**INSTRUCTIONS**
[a] Translate this sentence from the compost tea text into Spanish: "Grow 10 tomato plants under exactly the same conditions and some will grow a little more, some a little less than the others."
[b] Continue the compost tea text from its last sentence.
━━ TEXT UNDER STUDY
How to Really Test Effectiveness

    A slew of gardeners and farmers have tried ACT and can attest to its benefits. Matter of fact, a whole industry is dedicated to testing composts and compost teas, even selling compost tea brewers and compost tea itself.
    The way to truly ascertain the efficacy of compost tea is to subject it to the same scientific scrutiny as you would anything else: Come up with a hypothesis (such as “Compost tea prevents powdery mildew of squash plants”) and then design an experiment to test the hypothesis. Said experiment would need both treated (compost tea sprayed) and control (water sprayed) plants. Most gardeners and farmers go to the trouble of spraying compost tea because they believe it will be effective, so are not willing to leave a portion of untreated (control) plants. Their endorsements, then, must be taken with a grain of salt, and the same must be said for endorsements from anyone reaping financial gain from compost tea.
    One treated and one control plant, even one treated and one control plot of plants, would not be sufficient for a good test. Biological systems are complex. Grow 10 tomato plants under exactly the same conditions and some will grow a little more, some a little less than the others. With too few test plants, natural variations in plant growth might overwhelm variation due to a treatment. With enough plants to even out and offer a measure of natural variations in, say, plant growth, effects of a treatment are better parsed out.
    And finally, randomization is needed to even out any effects of, say, location. Perhaps one side of a plot is more windy, or the soil is slightly different, or there’s a bit more sunlight. Rather than have all the treated plants cozied together growing better or worse because of this added effect, even out these effects by randomizing the location of treated and control plants.
    Now you’ve got an experiment. Using a few arithmetic formulas or, these days, a computer program, you plug in the numbers and come up with a probability of an effect of the treatment. In agriculture, a 90% or 95% probability is usually considered sufficient. You can then answer “yea” or “nay” to the hypothesized question, in this example, “Does compost tea prevent powdery mildew of squash plants?” with a 90% or 95% confidence level

Okay, I’ll Try It

    I have a friend who is a big proponent of compost tea. Finally, he convinced me to give it a try but only after I made him agree to supply me with a brewer, some compost, and explicit instructions, just to avoid his finding excuses for failure of the tea treatment.
━━━━
━━ GIVEN DATA
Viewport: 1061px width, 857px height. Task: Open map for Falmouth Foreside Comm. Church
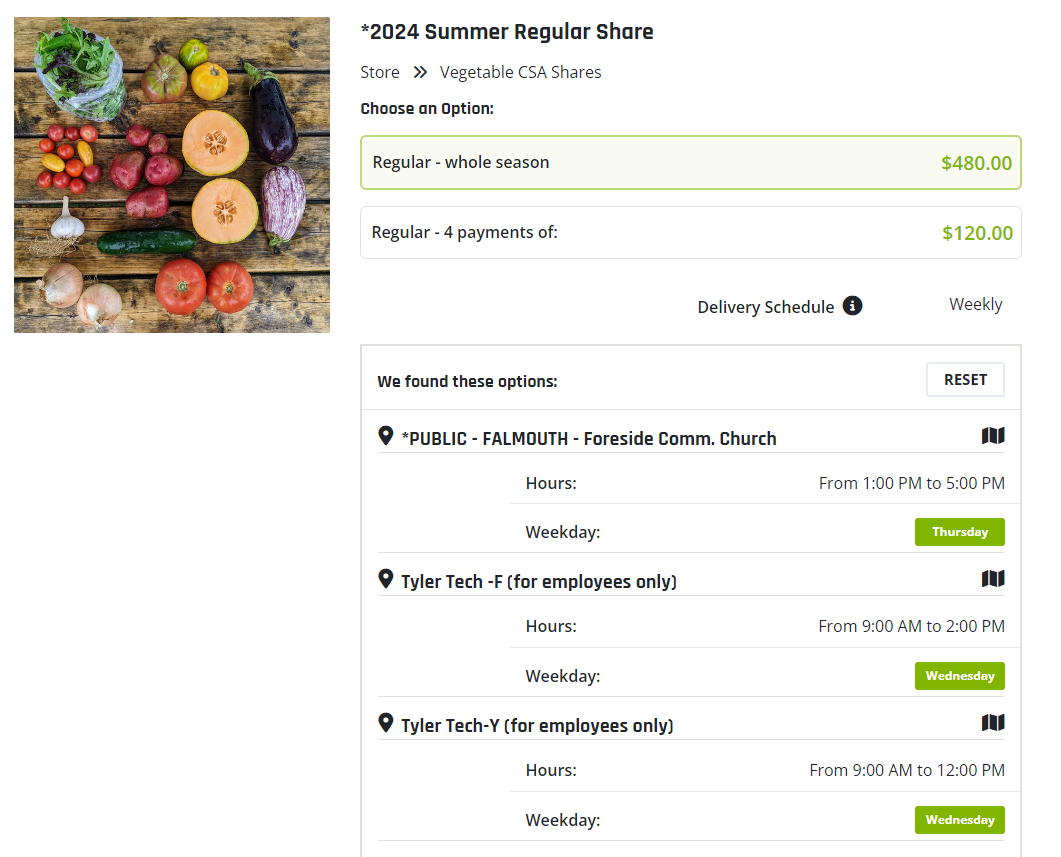click(x=992, y=436)
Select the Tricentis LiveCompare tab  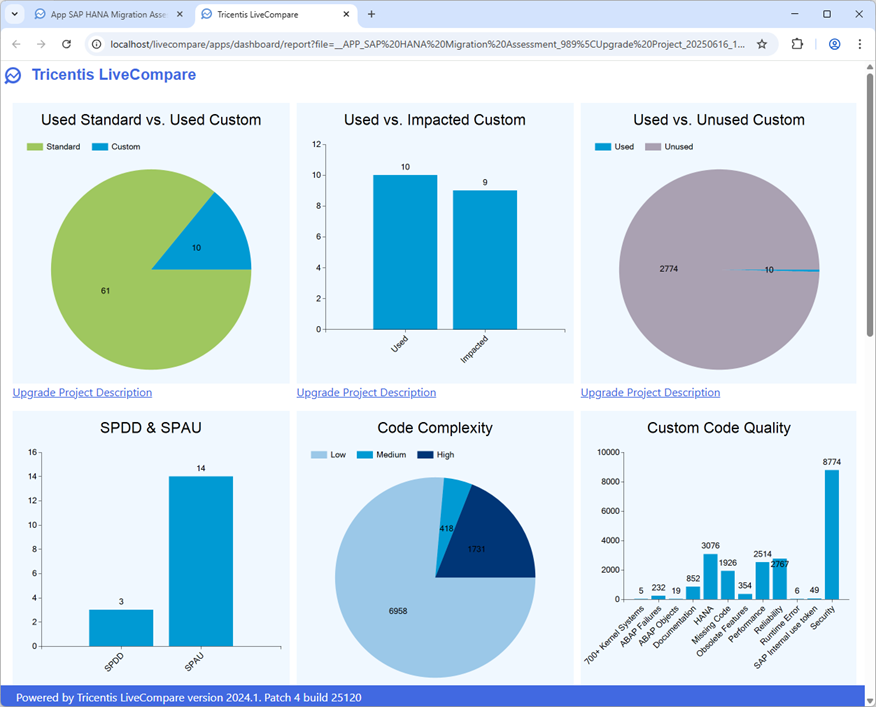point(268,14)
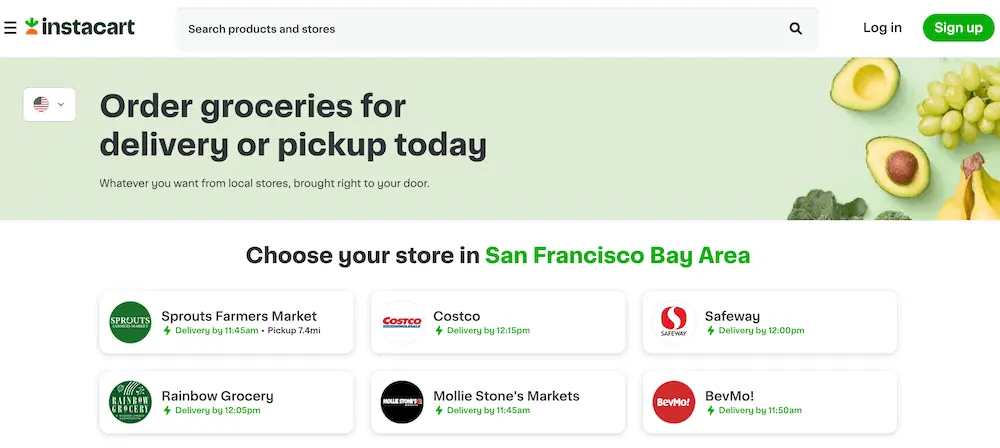Click the Log in button
This screenshot has height=448, width=1000.
click(x=882, y=28)
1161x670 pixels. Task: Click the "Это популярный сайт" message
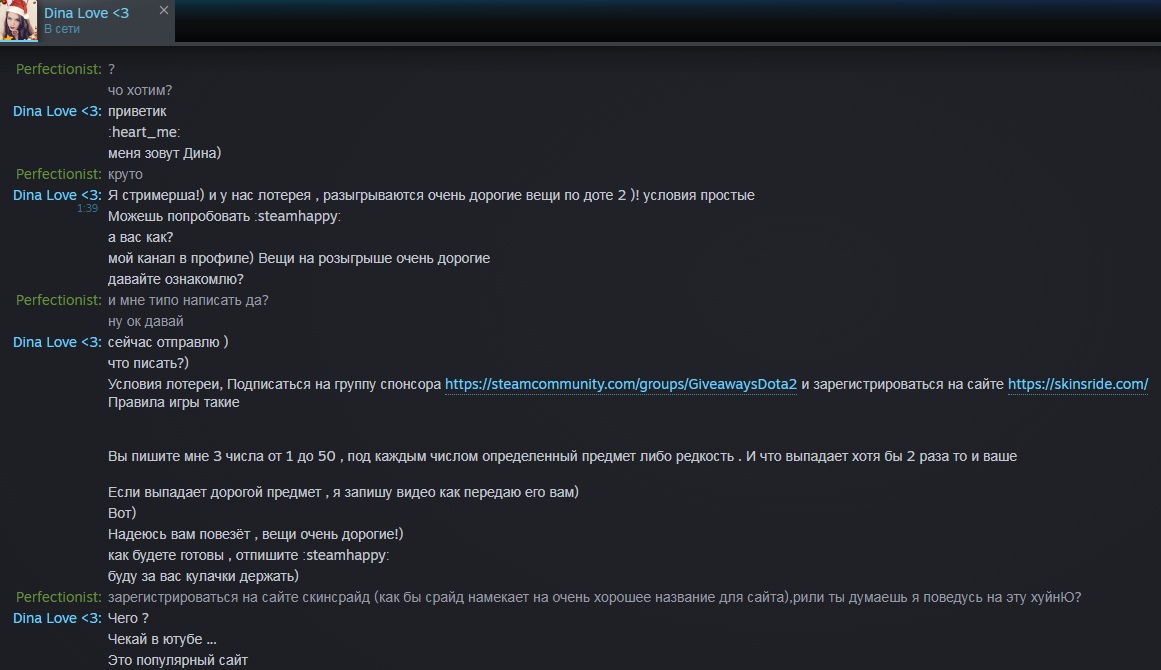click(177, 660)
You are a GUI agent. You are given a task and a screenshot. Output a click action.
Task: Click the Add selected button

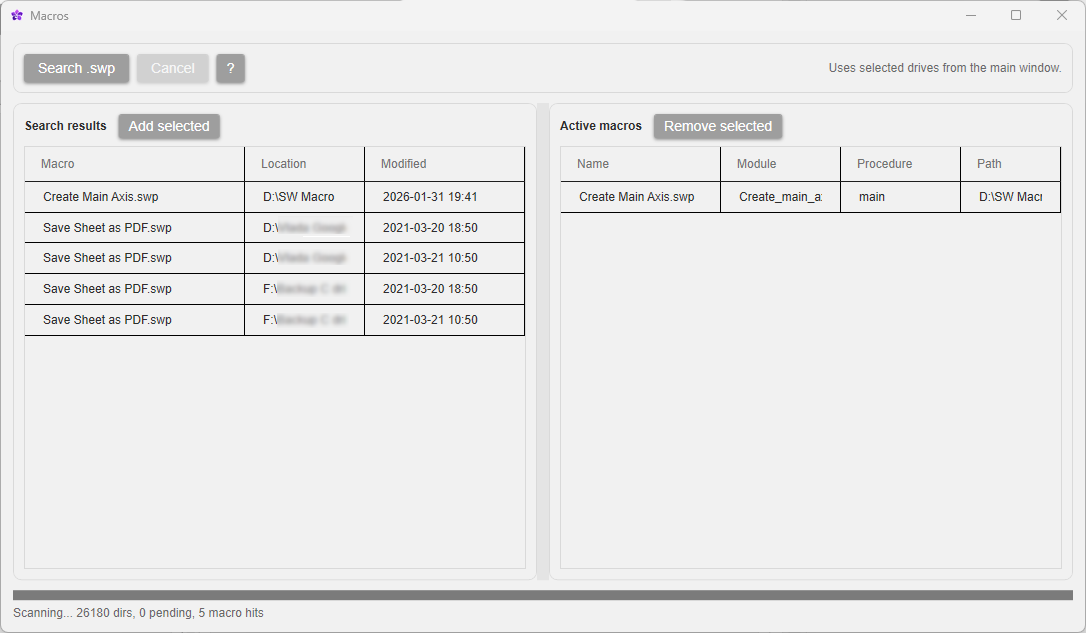click(x=168, y=126)
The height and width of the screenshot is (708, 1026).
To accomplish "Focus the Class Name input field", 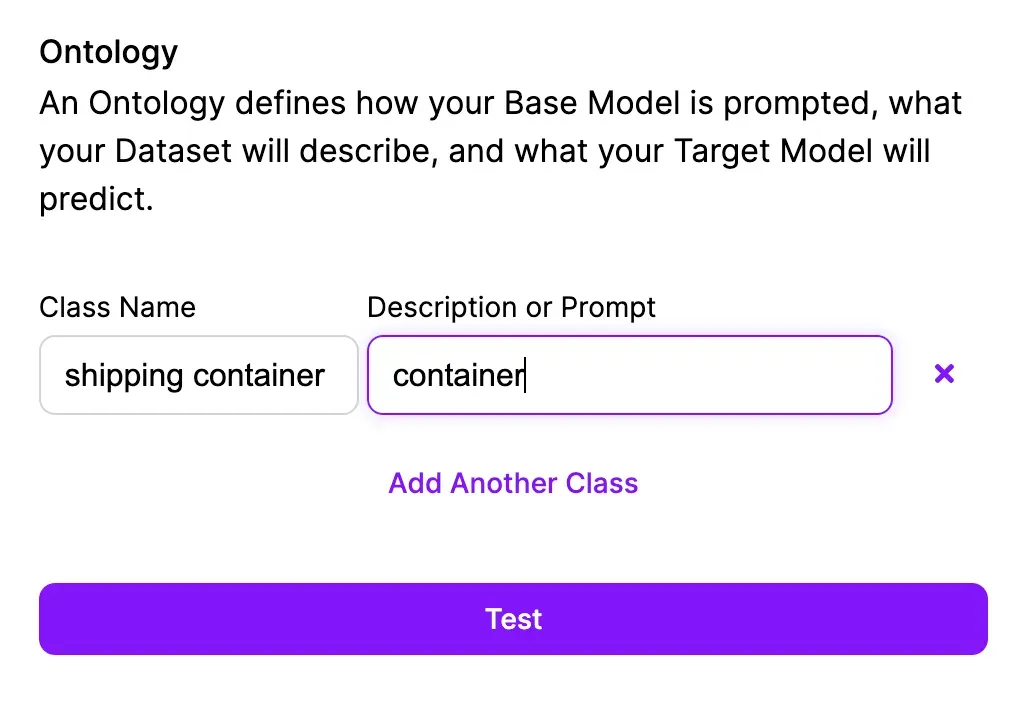I will 198,375.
━━━━
**ANSWER LIST**
[a] Cultiva 10 plantas de tomate exactamente en las mismas condiciones y algunas crecerán un poco más, otras un poco menos que las demás.

[b]
    A red flag went up when he advised me not to use it in my vegetable garden because it was “too organic.” I ended up, on his suggestion, spraying a few strips down my lawn and parts of some bean rows on a friend’s farms.
    This admittedly nonscientific test conclusively showed no benefit at all from the tea.

Snake Oil, Mostly

    So what’s the scientific verdict on compost tea? The answer is not so simple, in part because it depends whether the reference is to traditional compost tea or ACT, the kind of plant, the compost ingredients, how long the tea is brewed, how often tea is applied, etc.

Spreading compost, letting rain make the "tea."

Spreading compost, letting rain make the “tea.”

   Good experiments have been performed, from which the following general conclusions can be made: 1) ACT  is not reliably beneficial (and often has a negative effect or spreads human pathogens such as Salmonella); 2) Traditional compost tea has been shown to be often but only mildly beneficial for root diseases; 3) If sufficiently, but not too, dilute, either ACT or traditional compost tea can supply nutrients to feed plants.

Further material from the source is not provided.